Mas os EUA estavam ao mesmo tempo com medo da continuação da situação revolucionária no Egito, a escalada crescente de protestos e da rejeição popular do governo de Irmandade Muçulmana. Assim, fez pressão sobre a Irmandade Muçulmana para fazer reformas, e também fez pressão sobre as forças liberais de oposição, especialmente aquelas que representavam os interesses do grande capital: o Partido Wafd, o Partido dos Egípcios Livres, e o Partido da Constituição para apressar as eleições parlamentares, e a aliança deles com as forças de esquerda para rejeitar as orientações revolucionárias dos movimentos juvenis que acreditavam que os objetivos da revolução e a erradicação do regime da Irmandade Muçulmana só poderiam ser alcançados com uma revolução popular grande contra ele e com o boicote das eleições.
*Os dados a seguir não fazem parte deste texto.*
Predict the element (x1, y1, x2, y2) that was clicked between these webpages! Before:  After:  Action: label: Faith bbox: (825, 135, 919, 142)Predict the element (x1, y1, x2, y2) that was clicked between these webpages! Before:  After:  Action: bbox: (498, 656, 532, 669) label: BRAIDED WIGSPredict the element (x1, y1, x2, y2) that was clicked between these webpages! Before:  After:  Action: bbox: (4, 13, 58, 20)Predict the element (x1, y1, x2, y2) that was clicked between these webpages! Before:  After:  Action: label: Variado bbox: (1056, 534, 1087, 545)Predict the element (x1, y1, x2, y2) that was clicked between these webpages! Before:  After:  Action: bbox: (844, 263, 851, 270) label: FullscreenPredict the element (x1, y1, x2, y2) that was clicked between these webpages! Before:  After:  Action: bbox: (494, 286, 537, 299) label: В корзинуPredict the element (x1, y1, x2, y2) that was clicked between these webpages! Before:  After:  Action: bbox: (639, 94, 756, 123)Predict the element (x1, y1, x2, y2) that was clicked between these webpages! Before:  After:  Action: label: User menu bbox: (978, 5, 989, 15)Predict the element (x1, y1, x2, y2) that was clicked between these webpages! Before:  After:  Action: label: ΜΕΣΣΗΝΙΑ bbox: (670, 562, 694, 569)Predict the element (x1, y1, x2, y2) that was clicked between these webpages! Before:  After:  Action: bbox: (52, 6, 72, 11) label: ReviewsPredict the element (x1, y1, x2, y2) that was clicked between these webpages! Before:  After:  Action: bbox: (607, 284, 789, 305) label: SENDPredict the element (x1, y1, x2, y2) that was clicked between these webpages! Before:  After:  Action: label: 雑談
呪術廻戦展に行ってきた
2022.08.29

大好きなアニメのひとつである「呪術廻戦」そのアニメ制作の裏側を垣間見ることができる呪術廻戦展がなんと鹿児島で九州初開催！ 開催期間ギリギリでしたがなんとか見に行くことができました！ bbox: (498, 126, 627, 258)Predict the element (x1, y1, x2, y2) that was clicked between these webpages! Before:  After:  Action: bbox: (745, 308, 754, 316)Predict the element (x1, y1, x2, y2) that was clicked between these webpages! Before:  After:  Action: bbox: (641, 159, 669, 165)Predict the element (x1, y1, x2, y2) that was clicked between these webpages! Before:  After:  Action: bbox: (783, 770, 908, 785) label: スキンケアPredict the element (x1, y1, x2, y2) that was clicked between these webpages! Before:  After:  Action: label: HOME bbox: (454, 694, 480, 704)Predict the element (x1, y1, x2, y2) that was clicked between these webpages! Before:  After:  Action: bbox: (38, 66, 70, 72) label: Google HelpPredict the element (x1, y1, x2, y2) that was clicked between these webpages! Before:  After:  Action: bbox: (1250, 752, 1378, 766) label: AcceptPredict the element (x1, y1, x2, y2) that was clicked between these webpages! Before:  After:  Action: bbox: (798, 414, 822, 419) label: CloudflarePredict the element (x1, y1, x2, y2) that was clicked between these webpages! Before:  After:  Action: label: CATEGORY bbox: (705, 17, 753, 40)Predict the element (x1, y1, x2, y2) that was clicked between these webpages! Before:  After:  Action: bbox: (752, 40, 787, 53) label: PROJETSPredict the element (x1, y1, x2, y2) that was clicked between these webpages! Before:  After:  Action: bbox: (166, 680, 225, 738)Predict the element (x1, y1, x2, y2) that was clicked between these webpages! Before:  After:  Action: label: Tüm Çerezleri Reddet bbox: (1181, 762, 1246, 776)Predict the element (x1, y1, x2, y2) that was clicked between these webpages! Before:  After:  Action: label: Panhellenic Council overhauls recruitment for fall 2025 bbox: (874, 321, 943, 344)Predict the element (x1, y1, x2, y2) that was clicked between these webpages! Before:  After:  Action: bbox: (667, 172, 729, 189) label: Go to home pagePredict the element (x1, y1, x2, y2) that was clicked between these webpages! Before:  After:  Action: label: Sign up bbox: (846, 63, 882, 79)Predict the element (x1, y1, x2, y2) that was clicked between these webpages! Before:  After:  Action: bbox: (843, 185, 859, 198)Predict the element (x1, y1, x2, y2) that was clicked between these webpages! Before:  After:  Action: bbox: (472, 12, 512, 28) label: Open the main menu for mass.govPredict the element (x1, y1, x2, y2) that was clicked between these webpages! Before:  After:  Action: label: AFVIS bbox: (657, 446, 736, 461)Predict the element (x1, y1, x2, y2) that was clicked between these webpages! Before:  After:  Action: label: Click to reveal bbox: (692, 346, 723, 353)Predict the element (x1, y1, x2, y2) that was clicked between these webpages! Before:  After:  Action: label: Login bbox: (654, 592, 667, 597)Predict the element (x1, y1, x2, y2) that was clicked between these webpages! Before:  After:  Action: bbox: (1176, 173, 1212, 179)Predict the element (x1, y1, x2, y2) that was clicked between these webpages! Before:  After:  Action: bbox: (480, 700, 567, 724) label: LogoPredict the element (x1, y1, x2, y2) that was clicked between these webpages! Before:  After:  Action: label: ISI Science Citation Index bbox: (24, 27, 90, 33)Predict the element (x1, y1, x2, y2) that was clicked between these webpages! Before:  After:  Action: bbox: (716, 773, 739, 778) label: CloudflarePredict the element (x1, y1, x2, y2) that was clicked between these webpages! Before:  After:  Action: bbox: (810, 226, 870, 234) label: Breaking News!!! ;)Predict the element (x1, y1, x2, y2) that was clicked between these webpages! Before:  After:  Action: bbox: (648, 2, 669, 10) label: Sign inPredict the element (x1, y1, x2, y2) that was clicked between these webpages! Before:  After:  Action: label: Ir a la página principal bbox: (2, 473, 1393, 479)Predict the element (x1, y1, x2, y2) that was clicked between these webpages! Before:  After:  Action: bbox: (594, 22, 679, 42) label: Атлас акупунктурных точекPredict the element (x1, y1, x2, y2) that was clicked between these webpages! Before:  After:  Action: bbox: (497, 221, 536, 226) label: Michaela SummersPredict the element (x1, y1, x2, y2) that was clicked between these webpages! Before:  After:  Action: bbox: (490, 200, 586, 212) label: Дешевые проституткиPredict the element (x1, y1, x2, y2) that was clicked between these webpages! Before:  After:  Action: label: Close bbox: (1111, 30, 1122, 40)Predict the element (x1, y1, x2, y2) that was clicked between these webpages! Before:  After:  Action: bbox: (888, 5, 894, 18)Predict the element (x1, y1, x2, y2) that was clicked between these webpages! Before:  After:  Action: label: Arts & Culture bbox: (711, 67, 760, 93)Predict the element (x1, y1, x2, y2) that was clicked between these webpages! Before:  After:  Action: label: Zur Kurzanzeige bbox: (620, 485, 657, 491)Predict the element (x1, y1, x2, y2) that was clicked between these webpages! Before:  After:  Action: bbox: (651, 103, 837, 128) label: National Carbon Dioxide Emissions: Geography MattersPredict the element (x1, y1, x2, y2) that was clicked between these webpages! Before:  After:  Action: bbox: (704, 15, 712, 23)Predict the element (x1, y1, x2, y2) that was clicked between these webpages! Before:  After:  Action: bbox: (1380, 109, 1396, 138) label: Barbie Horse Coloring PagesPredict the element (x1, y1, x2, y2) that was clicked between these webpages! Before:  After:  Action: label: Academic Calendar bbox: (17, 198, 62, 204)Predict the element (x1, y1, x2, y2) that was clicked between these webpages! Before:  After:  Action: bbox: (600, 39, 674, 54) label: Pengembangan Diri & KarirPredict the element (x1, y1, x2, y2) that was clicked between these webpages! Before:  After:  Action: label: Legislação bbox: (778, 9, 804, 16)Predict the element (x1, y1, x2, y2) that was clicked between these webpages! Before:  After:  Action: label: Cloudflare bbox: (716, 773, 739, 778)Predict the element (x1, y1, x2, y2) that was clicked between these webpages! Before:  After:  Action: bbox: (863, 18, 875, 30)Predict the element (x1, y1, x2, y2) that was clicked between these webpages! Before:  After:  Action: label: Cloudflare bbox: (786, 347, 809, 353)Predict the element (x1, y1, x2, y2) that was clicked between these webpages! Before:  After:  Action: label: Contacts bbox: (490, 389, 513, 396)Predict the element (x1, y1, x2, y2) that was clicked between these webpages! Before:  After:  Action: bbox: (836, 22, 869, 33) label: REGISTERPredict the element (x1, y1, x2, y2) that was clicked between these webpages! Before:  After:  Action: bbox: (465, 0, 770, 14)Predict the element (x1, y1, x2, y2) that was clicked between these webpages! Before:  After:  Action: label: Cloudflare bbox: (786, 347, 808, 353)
Quando o “Tamarod” (Rebelião), e sua ideia genial de tirar a legitimidade de Morsi, foi bem sucedido, colocou a todos em um dilema quando grandes porções da população e das forças políticas responderam . Isso colocou um fim à hesitação de todos os partidos e forças, eles se reuniram atrás da opção popular de derrubar Morsi e conduzir eleições presidenciais antecipadas. Essa demanda cresceu pelo chamado para derrubar o regime da Irmandade Muçulmana, mudando a Constituição e corrigindo o curso da revolução através de uma nova legitimidade revolucionária e uma nova fase de transição em uma base apropriada.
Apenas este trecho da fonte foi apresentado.